Bağ evinden Dafne Restoran’a…

Erhan Beyin telefonda ifadesi şöyleydi; “Büyükbabamız Halit Ferit Mıhçıoğlu, Kazım Amcam Orman mühendisi diye bağ bahçe işlerinden anlayacağını düşündüğü için Ayrancı’daki bağ evini ve Elmadağ – Hasanoğlan’da bulunan araziyi kendisine bırakmıştı. Amcam çocuğu olmadığı için bağ evini Çocuk Esirgeme Kurumu’na bağışladı. Daha sonra farklı firmalar burayı kiralayarak Ankaralılara hizmet vermeye başladı.

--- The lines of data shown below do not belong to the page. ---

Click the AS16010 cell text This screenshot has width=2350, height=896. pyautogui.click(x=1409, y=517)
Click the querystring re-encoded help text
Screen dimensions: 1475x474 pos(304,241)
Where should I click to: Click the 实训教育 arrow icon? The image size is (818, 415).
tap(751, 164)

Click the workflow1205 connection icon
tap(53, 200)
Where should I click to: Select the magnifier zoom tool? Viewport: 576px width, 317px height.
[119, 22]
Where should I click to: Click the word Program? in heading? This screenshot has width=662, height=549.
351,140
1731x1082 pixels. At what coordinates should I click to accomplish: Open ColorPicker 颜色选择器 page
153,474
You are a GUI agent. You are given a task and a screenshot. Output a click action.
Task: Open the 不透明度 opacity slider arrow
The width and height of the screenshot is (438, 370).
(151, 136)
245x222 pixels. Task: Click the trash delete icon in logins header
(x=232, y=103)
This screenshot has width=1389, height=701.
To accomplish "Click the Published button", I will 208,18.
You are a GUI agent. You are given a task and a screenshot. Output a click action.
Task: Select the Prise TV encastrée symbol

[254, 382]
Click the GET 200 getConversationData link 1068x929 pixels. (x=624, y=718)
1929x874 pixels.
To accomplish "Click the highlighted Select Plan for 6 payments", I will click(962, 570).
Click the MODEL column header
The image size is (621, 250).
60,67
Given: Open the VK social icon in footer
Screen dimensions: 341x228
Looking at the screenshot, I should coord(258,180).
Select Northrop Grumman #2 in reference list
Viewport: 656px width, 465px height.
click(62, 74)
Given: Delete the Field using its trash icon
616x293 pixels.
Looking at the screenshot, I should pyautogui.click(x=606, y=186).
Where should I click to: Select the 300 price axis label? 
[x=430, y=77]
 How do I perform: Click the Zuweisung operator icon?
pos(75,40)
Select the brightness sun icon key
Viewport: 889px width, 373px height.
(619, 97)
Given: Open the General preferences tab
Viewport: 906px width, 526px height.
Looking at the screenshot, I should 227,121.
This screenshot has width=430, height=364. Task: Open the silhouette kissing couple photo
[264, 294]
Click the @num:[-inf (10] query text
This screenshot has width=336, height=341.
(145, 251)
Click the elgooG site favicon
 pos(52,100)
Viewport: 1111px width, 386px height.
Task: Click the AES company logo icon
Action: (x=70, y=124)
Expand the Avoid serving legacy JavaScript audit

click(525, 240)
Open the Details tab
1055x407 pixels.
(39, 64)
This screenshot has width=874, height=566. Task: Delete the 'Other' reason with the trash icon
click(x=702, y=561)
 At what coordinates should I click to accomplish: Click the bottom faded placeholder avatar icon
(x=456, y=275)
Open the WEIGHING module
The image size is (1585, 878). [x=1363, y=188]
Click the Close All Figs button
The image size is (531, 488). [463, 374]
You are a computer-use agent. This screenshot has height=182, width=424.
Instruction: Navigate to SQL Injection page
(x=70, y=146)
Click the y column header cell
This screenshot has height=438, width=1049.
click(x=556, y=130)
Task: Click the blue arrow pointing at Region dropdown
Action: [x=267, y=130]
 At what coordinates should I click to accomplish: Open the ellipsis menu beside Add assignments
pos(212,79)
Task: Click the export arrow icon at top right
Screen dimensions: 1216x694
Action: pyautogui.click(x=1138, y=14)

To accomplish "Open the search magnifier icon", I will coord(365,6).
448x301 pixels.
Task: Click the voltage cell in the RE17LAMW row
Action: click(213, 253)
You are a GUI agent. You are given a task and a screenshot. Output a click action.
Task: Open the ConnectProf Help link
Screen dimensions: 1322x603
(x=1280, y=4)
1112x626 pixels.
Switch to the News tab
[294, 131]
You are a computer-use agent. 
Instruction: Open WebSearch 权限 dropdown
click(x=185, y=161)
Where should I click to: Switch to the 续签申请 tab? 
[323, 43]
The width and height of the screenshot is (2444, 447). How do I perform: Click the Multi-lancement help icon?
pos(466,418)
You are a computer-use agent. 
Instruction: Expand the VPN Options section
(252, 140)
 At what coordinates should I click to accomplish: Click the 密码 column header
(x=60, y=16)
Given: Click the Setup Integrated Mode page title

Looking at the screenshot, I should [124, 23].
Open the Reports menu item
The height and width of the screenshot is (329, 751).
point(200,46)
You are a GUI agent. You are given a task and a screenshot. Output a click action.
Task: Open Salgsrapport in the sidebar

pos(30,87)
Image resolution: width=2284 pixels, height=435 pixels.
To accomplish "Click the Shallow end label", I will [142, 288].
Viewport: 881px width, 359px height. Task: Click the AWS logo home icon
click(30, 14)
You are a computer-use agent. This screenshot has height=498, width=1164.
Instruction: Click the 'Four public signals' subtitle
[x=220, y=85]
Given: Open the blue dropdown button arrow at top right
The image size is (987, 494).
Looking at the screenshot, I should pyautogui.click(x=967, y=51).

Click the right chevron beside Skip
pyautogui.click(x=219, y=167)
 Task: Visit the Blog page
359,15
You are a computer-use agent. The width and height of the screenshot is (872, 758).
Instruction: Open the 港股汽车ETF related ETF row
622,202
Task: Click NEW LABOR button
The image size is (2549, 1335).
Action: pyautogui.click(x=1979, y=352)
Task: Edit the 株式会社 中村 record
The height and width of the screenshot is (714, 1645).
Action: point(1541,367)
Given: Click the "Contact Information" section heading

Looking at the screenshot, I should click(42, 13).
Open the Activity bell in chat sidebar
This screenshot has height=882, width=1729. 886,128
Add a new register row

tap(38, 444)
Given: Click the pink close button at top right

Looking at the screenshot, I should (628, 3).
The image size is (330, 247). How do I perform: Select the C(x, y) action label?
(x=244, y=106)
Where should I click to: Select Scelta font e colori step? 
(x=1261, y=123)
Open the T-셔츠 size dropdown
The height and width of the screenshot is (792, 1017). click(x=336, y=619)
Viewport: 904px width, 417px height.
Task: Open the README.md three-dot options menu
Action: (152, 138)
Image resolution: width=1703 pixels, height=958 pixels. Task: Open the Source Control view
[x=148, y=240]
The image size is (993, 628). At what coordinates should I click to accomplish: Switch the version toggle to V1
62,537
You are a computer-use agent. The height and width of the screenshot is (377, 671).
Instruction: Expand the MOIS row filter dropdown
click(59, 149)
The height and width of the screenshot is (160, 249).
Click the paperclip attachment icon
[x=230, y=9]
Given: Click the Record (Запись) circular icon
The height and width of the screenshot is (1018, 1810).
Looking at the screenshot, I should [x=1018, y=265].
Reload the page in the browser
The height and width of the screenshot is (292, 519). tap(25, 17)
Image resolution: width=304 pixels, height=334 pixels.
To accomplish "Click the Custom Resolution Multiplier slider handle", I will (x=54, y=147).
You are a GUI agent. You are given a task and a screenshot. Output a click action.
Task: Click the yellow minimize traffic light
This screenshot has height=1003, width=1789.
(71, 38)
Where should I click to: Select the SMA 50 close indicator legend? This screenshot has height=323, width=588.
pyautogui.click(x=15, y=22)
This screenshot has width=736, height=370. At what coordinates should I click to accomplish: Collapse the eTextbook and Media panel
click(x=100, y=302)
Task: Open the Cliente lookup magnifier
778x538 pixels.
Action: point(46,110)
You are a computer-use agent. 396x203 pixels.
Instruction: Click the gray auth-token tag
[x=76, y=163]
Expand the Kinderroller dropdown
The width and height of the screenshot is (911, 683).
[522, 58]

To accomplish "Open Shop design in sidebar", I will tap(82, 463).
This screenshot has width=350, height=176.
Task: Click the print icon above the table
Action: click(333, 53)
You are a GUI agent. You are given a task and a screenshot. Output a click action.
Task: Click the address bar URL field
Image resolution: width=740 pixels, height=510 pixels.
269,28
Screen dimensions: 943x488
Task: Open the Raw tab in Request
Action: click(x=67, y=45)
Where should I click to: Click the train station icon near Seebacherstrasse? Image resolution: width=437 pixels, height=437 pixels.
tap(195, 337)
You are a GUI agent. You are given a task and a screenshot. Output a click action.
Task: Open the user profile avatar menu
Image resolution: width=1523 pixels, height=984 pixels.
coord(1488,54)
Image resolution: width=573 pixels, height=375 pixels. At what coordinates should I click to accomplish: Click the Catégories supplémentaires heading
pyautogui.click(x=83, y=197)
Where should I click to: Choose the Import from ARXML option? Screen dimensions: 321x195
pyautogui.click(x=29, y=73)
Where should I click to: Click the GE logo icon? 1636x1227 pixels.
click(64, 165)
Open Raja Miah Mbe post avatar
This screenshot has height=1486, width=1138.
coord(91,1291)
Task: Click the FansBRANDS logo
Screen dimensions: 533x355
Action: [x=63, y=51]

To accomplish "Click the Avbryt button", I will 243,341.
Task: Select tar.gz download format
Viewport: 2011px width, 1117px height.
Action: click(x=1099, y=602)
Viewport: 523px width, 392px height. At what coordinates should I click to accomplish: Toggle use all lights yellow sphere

Mıhçıoğlu ailesinin varlığından habersiz olarak benim ve arkadaşlarımın da gittiği, kiracılarının işlettiği hatırladığım ilk mekan Park Klüp’tür. Seksenli yıllarda ilk açıldığında, garden partileri, tenis kortları ile herkesin şık şıkıdım giyinip, akşam üstleri kokteyl içtiği, geceleri müzik dinleyip dans ettiği eski Türk filmlerindeki gibi bir kulüptü.

Sonra şimdilerde Safiye Soyman ile televizyonlarda gördüğümüz Faik Öztürk ve ortağı kiralayarak Beyler Konağı isimli (bu eril isimli mekan zamanın ruhundan uzaktı) kebapçı, meyhane karışımı bir mekan açtılar. 90’larda eller havaya furyası başlayınca Faik Öztürk ortağından ayrılarak Filistin Caddesi’nde Dedikodulu Meyhane’yi açınca, ortağı işe devam etmedi ve mekan şimdiki kiracı Dafne Restoran’a devredildi. 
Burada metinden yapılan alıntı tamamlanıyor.